◆ **Schriftliche Aufgabe 1**
Wie viele Bäume wachsen laut dem Text über Österreichs Gastlandauftritt bei der Leipziger Buchmesse 2023 jetzt in Sachsen?

Sieben Bäume wachsen jetzt in Sachsen, die an den Gastlandauftritt Österreichs bei der Leipziger Buchmesse 2023 erinnern. Wie das kommt? Beim Poetry Slam – Länderbattle, der synchron zur offiziellen Eröffnung der Leipziger Buchmesse im Werk II unter regem Publikumsinteresse stattgefunden hat, haben sich die österreichischen Autor:innen durchgesetzt. In ihrem Namen, also im Namen von Elias Hirschl, Mieze Meduza, Markus Köhle und Precious Nnebedum, wurden daraufhin Bäume gepflanzt: ein Preis der besonderen Art also.

Eine sehr schöne Idee, die ganz dem Anspruch gerecht wird, dem sich das Gastlandprojekt Österreich bei der Leipziger Buchmesse 2023 von Beginn an verschrieben hat: nämlich möglichst nachhaltig auf unterschiedlichen Ebenen zu wirken, kein bloßes Strohfeuer zu erzeugen. Ausdruck von Nachhaltigkeit des Gastlandauftritts Österreichs ist etwa auch der Umstand, dass das Projekt Archive des Schreibens – filmische Kurzporträts österreichischer Autorinnen und Autoren für lineares TV wie für Online entwickelt – auch nach dem Gastlandauftritt fortgeführt wird: was als Kooperationsprojekt zwischen dem Gastlandprojekt und dem ORF begonnen hat, wird heute als Kooperation zwischen der Österreichischen Gesellschaft für Literatur in Wien, der ORF-TV-Kultur und ORF-Topos fortgeführt – einstweilen für die nächsten 4 Jahre.

◆ **Gelieferte Einträge**

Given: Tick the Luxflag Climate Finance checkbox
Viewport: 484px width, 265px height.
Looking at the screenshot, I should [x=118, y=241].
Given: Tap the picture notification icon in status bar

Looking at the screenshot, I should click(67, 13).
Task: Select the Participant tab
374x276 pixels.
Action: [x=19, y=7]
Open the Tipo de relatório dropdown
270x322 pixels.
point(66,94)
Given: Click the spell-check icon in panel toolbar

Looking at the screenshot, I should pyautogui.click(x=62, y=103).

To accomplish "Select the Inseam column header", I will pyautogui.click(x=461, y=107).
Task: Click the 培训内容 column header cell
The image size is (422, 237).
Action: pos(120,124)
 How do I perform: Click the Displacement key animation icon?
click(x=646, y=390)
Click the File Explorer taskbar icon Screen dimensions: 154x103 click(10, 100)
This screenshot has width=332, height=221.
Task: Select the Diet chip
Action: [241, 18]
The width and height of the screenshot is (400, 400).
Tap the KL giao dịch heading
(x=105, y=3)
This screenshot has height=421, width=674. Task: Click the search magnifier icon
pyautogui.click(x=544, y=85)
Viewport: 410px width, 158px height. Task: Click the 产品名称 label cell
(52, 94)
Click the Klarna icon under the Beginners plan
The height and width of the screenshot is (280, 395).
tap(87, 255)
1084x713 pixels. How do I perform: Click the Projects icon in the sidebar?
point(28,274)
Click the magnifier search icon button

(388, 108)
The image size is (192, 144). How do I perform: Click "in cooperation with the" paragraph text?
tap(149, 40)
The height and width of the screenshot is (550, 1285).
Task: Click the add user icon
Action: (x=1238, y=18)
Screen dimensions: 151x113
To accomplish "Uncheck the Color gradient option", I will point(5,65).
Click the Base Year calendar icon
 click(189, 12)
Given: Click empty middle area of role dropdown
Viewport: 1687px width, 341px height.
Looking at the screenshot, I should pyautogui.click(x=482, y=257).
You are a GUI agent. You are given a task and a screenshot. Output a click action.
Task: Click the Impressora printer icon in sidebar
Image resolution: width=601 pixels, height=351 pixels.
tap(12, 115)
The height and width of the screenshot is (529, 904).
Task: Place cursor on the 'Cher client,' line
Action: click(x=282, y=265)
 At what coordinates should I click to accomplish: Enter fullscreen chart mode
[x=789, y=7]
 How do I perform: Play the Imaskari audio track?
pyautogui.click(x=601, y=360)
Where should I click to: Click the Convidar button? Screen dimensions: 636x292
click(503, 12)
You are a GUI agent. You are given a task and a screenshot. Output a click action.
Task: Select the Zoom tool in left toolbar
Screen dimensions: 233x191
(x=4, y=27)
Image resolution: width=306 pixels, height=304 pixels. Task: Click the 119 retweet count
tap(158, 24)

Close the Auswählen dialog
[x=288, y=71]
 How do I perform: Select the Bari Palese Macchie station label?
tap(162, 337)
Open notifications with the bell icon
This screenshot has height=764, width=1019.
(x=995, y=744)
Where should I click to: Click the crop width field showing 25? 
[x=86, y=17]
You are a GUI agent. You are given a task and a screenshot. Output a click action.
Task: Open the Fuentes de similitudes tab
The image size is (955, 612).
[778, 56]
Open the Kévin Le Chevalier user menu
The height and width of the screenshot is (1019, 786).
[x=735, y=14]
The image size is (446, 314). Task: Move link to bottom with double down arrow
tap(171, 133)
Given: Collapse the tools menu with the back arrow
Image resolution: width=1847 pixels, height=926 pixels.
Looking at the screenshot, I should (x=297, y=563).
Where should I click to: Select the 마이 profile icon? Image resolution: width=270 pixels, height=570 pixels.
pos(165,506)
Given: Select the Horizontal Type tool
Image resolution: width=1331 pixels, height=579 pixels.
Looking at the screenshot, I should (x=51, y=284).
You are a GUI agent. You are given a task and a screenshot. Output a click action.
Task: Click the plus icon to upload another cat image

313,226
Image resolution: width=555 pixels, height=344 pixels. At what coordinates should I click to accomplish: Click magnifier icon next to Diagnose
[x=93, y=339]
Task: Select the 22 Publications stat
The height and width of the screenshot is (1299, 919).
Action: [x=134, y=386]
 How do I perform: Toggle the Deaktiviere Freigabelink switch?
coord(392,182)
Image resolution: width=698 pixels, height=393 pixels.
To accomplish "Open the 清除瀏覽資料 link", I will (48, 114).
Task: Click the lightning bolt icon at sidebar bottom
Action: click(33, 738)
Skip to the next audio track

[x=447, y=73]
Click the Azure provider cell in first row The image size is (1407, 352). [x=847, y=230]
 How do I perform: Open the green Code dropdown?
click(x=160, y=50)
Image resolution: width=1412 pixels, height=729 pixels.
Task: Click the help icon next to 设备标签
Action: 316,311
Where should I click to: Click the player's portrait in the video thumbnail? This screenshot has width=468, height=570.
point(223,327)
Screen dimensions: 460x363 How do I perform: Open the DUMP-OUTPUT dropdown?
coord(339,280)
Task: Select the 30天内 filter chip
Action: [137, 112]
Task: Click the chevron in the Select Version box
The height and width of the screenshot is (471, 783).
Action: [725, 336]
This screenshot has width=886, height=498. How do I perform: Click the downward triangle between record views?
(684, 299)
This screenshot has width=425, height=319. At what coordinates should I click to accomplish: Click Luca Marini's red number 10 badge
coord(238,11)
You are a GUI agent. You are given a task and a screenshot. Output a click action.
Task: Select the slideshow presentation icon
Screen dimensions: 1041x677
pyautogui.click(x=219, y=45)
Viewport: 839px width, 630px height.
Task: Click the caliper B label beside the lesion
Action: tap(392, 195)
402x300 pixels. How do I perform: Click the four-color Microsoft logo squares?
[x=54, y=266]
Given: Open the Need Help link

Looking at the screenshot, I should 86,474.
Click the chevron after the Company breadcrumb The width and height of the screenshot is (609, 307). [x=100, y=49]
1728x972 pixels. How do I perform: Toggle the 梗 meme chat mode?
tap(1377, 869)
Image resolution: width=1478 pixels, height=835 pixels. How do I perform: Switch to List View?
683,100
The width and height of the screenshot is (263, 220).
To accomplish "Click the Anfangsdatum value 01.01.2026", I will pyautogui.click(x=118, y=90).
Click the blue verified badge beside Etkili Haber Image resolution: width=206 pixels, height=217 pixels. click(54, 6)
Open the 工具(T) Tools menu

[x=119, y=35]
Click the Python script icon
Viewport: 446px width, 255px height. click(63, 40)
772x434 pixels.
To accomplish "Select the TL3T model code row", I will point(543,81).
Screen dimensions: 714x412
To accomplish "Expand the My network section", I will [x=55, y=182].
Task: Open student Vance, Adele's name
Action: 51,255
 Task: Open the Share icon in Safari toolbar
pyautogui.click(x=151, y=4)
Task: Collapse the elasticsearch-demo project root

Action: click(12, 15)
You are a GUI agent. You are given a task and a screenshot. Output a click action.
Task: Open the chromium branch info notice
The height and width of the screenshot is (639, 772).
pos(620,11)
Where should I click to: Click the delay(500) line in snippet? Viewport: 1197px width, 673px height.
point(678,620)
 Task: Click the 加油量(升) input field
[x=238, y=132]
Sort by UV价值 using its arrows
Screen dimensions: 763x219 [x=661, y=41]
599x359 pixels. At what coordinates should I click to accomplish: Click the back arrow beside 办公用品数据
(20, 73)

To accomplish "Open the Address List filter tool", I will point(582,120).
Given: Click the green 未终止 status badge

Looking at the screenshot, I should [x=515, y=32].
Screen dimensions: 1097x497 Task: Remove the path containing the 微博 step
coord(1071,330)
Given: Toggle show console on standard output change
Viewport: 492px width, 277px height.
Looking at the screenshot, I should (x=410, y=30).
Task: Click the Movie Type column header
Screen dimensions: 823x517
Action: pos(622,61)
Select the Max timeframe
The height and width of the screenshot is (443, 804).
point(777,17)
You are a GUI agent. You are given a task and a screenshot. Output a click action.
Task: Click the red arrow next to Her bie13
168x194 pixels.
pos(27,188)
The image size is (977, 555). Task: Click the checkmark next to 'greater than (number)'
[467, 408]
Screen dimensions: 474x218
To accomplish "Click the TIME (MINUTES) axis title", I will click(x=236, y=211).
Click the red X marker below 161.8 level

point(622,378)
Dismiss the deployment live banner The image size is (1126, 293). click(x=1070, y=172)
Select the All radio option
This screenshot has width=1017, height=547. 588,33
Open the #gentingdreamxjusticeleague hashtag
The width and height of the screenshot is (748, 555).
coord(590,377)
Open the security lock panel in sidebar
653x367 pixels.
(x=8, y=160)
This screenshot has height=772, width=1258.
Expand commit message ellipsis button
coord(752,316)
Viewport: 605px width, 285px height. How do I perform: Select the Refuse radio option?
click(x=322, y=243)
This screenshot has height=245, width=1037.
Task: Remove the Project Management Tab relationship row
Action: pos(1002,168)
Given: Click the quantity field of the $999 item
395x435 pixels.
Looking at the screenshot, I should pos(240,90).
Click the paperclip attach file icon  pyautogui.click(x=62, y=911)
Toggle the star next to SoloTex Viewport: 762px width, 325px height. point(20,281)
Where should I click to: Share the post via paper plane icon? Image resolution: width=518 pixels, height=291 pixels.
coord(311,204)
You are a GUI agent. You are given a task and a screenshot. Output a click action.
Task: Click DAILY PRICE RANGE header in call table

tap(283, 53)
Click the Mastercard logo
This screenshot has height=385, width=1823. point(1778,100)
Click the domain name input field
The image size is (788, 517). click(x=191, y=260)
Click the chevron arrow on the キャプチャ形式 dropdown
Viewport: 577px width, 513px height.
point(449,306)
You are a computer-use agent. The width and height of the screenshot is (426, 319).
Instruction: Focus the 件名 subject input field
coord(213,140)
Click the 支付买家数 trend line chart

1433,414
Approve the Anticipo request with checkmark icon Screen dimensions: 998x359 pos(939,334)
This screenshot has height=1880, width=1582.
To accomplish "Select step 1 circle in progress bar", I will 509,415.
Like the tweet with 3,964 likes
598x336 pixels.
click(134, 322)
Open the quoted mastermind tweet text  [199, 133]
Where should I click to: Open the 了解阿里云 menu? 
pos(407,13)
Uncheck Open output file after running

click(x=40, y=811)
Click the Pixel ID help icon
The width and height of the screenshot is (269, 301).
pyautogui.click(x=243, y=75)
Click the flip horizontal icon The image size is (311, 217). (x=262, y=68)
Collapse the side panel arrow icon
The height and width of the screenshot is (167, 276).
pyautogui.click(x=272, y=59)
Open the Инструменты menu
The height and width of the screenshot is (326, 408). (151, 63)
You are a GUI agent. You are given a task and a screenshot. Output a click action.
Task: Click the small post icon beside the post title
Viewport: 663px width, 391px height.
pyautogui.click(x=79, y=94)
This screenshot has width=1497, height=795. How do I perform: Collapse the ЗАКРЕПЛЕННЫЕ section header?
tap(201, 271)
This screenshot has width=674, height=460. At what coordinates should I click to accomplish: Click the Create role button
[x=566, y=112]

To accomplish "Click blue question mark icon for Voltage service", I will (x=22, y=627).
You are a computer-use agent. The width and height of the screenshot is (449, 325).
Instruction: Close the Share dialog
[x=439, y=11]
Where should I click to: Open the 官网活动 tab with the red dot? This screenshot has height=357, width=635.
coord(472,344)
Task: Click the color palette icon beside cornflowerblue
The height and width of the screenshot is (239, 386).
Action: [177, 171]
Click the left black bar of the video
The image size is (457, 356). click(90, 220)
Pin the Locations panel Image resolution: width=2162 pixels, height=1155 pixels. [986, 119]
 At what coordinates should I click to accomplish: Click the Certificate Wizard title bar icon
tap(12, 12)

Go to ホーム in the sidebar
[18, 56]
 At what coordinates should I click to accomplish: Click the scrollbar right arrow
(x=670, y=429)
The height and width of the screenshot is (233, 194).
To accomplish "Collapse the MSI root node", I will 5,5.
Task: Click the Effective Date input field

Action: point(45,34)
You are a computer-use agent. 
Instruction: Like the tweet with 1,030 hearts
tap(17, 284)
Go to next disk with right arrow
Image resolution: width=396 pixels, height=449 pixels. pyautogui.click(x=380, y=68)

◆ **Schriftliche Aufgabe 2**
Gib aus den Einträgen die Zeilen beginnend mit der Zeile, die "Click the File" enthält, und endend mit der Zeile, die "Action: [241, 18]" enthält, als nummerierte Liste ohne Leerzeilen wieder.

◆ **Ausgabe 1**
Sieben Bäume.

◆ **Ausgabe 2**
1. Click the File Explorer taskbar icon Screen dimensions: 154x103 click(10, 100)
2. This screenshot has width=332, height=221.
3. Task: Select the Diet chip
4. Action: [241, 18]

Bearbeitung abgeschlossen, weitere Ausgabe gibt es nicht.